MORE: Is rumr the next big anonymous app?

Another major difference: People can send anonymous direct messages using Whisper, but not using Secret. This has given Whisper a different dynamic; its users will ask each other for advice, chat for fun, arrange hook-ups, and more. (Secret users merely people-watch.) Whisper first charged users $6 per month to use messaging, but quickly turned the feature free. It now is working to experiment with advertising based on keywords found in a message: An update about “confidence” or “partying” or “fresh” might prompt a branded image of body spray to go with it.

Forrester Research analyst Julia Ask says there are a handful of revenue models for communication apps: You can pay to download an app; you can pay for features inside a free app; you can pay for features inside a paid app; you can collect on advertising revenue. The last one is the hardest: “You have to be able to target where the money is,” Ask says. “Mobile is all about knowing who people are, where they are, and what they like. It doesn’t work with anonymous apps.”

Whisper’s head of business development, Michael Downey, isn’t letting anonymity get in the way of business. “Identity is the default, and that’s not going away,” he tells Fortune. “Sometimes people want to do things that are not constrained by identity. We want this to be a medium that will be used by hundreds of millions of people.”

Which is why Whisper’s latest venture is to become a source of original editorial content.

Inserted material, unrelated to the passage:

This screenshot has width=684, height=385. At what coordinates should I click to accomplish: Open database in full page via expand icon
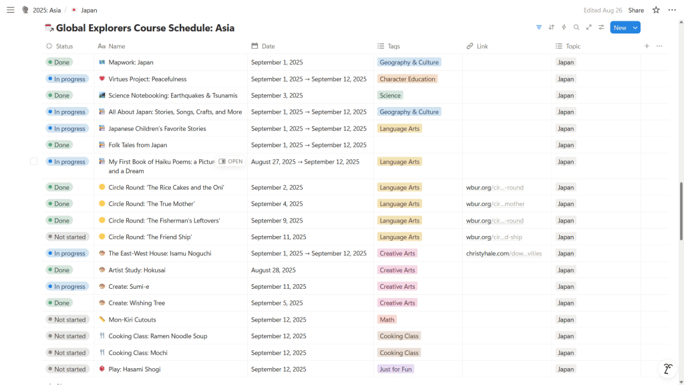588,27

The company recently hired Neetzan Zimmerman, formerly of the gossip blog Gawker, to be its first editor-in-chief. Zimmerman’s job is to work with external publishers to establish content partnerships that allow Whisper content to be featured outside its network. For example, Whisper and the news entertainment website BuzzFeed now have a partnership where, in exchange for BuzzFeed gaining access to Whisper’s internal search tool and information about its network, Whisper posts will appear on BuzzFeed.com. “The content partnerships have no financial elements to them,” Zimmerman says. “Our content is unique, and the likelihood of coming across similar content is very difficult because of the anonymity that we afford our users. So we provide content that creates strong engagement with their audience. In return, we establish brand presence.”

MORE: A new, secretive way to apply for a job

Zimmerman says he’d like to make Whisper a platform for serious news, much like Twitter.” One of the things we see come up again and again,” he says, “is the nature of our users to divulge information about their surroundings when it’s something that they’d be worried about associating with their identity. Something might be happening in a country where you’re susceptible to punishment for speaking your mind. We see that people are turning to Whisper in an effort to get their message out.”

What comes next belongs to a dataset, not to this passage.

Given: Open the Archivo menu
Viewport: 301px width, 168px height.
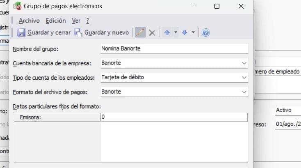Looking at the screenshot, I should point(29,21).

Secret declined to comment on its business strategy for this article, but did say that it is in the process of hiring staffers to manage its rapid growth. The company announced in a March 14 blog post that “75 percent of people with more than five friends come back every day [and] 90 percent of users that engage in a conversation come back within the week, often several times per day.” In time, Secret could very well enjoy a user base as large as the hype that surrounds it.

Both Whisper and Secret are banking on the notion that, in a world where it is increasingly difficult to use digital products without leaving a digital footprint, anonymous apps are more than a fad. “There is,” Zimmerman says, “a level of comfort in anonymity.”